Her Societal Contributions

Lynn Margulis was determined in her goal of scientific collaboration amongst scientists all around the world. From 1985 onwards, Margulis took the initiative to collaborate with SEM, when she participated in several SEM-sponsored conferences, in order to achieve her goal of scientific collaboration. In 1998, when INTERNATIONAL MICROBIOLOGY replaced Microbiología SEM as the official SEM journal, her expertise in the matter and overall aid was invaluable to this transition. With the introduction of INTERNATIONAL MICROBIOLOGY,  Lynn Margulis, along with other outstanding microbiologists, was appointed Associate Editor.

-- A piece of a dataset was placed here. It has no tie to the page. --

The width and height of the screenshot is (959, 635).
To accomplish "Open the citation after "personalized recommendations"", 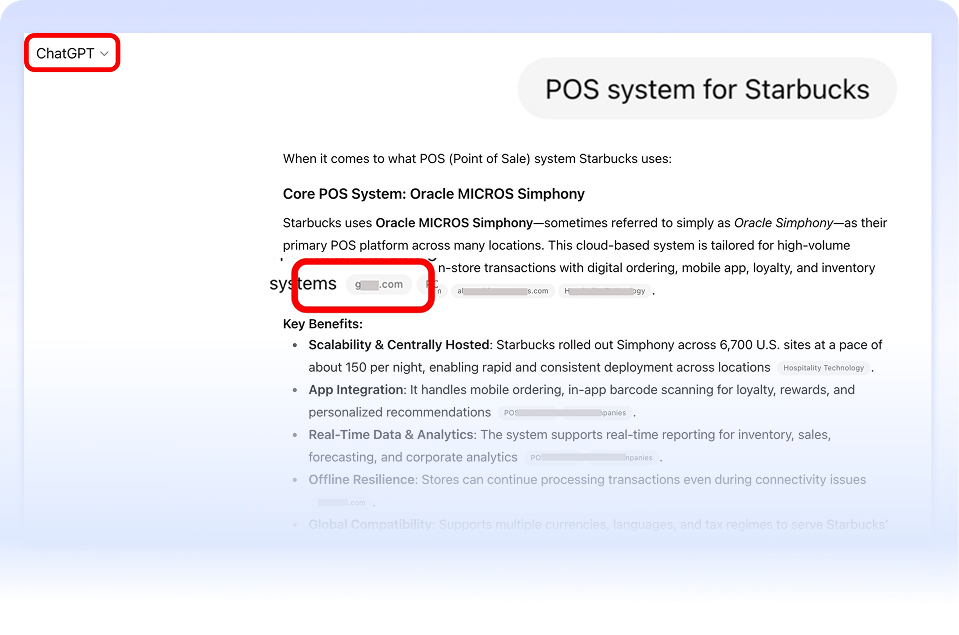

Margulis took this position with great responsibility and determination, putting all her effort and focusing all her intellectual energies in encouraging researchers to submit articles to the journal. Her role as peer reviewer was instrumental to this process. She would submit research articles from her own laboratory, and contribute historical perspectives as well as book reviews. In 2004, she became Honorary Associate Editor but maintained an active involvement with the journal.

 

International Microbiology by Institut d'Estudis Catalans - issuu

International Microbiology: the official journal of the Spanish Society for Microbiology

 

Other than her propensity for furthering education by giving lectures in schools and otherwise, Lynn Margulis was also a staunch proponent in feminism, specifically in the role of women as more than just housekeepers, wives and mothers. In an essay published in 1993, Lynn Margulis discussed what she terms the “red shoe dilemma”. The “red shoe dilemma” illustrates the struggles and challenges that many women face when confronted with choosing between a professional career and family life. She remembered how she was deeply moved by the film “The Red Shoes” when she was a teenager, in which a career conflict led a desperate ballerina to commit suicide. Lynn Margulis was moved because she had never considered the need to choose between career and family. She recognised, however, that “children, husband, and excellence in original science are probably not simultaneously possible”, but still believed that women should always be allowed to do both.

 

About herself, she wrote: “Probably, I have contributed to science because I twice quit my job as a wife. I abandoned husbands but stayed with children. I’ve been poor, but I’ve never been sorry.” As a result, women all around the world look to her not just as a woman in science, but as a feminist icon.